Lenders adhere firmly to mortgage rates after dispute resolution with the Federal Reserve



Mortgage lenders again kept rates virtually unchanged after it became known last week that efforts by the central bank to bolster the economy could begin to contract by the end of the year.

According to Freddie Mac’s weekly lender poll, 30-year mortgage rates rose by one base point, the second consecutive week of minimal change.

“The tug of war between the economic recovery and the rise in COVID-19 cases has caused mortgage rates to move sideways in the past few weeks,” said Sam Hather, chief economist at Freddie Mac. statement… “In general, rates remain low, opening a window of opportunity for those who have not refinanced rates below three percent. From a homebuyer’s perspective, demand for bids is on the rise, but the main obstacle to increasing home sales remains the very low level of inventory that can be purchased by consumers. ”

For the week ending August 26, Freddie Mac’s Weekly Mortgage Market Survey revealed average rates for the following loan types:

  • For 30-year fixed-rate mortgages, rates averaged 2.87 percent with an average of 0.6 points, slightly higher than 2.86 percent last week and slightly lower than 2.91 percent a year ago … According to 1971 records, rates on 30-year loans hit an all-time low of 2.65 percent for the week ending January 7, 2021.
  • Rates on 15-year fixed-rate mortgages averaged 2.17 percent with an average of 0.6 points, up from 2.16 percent last week and down from 2.46 percent a year ago. According to 1991 records, the rate on 15-year fixed-rate mortgages was close to the all-time low of 2.10 percent set in the week ending August 5, 2021.
  • For Treasury-indexed five-year adjustable rate (ARM) hybrid mortgages, rates averaged 2.42 percent with an average of 0.2 points, up from 2.43 percent last week and 2.91 percent a year earlier. ARM’s 5-year loan rates are still close to their lowest level since at least 2005, staying just above their lowest point of 2.40 percent for the week ending August 5, 2021.
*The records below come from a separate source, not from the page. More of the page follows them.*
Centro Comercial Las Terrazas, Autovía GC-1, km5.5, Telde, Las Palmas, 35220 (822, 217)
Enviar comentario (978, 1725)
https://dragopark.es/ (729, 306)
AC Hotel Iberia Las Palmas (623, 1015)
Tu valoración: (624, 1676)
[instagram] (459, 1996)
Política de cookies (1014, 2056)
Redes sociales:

Freddie Mac’s Weekly Survey averages reflect loans to borrowers with excellent credit who have invested 20 percent in the value of their home. Borrowers with lower credit ratings can expect higher interest rates on purchase loans.

Rates declined from February to March, when fears of inflation led to a temporary hike for borrowers. Since then, however, rates on 30-year loans have remained at around 3 percent or below.
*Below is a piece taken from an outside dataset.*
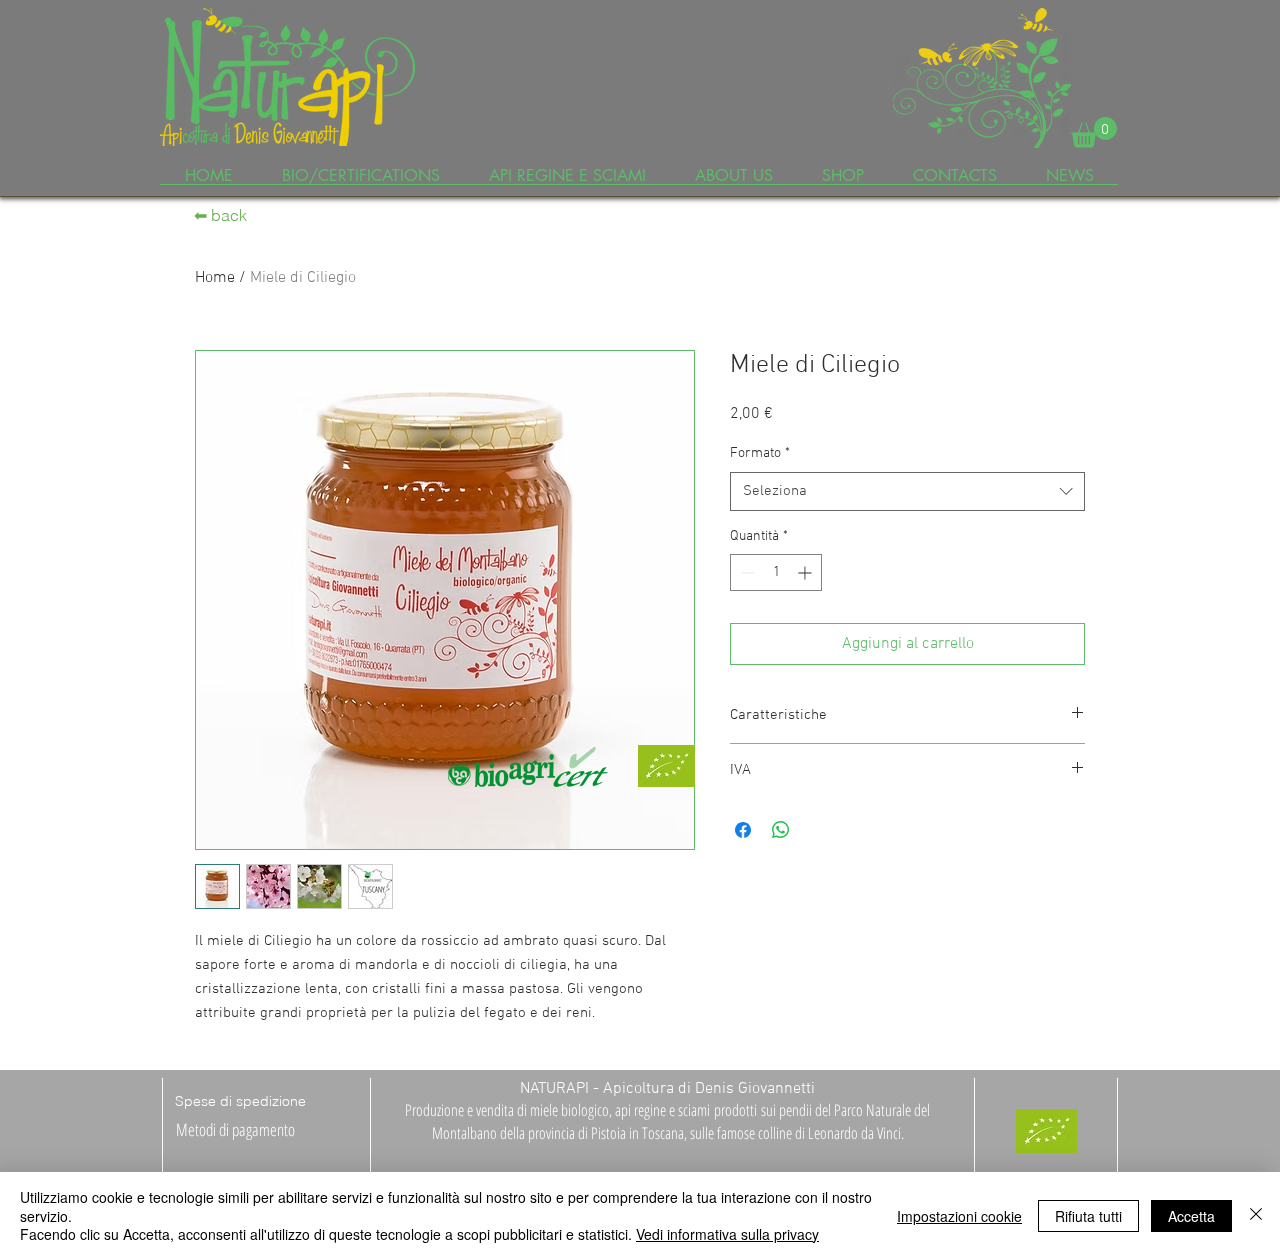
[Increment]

The Federal Reserve was purchase of bonds and mortgage-backed securities throughout the pandemic, this measure helped to keep interest rates low.

Minutes released last week from July 27-28 meeting of the Federal Reserve Board, which determines monetary policy, showed that the majority of members are ready to reduce the purchases of bonds that the Fed is making to stimulate the economy by the end of this year.

Fed Chairman Jerome Powell is expected to provide more information on the prospects for the narrowing when he presents his views on the economic outlook at the Economic Policy Symposium in Jackson Hole, Wyoming on Friday.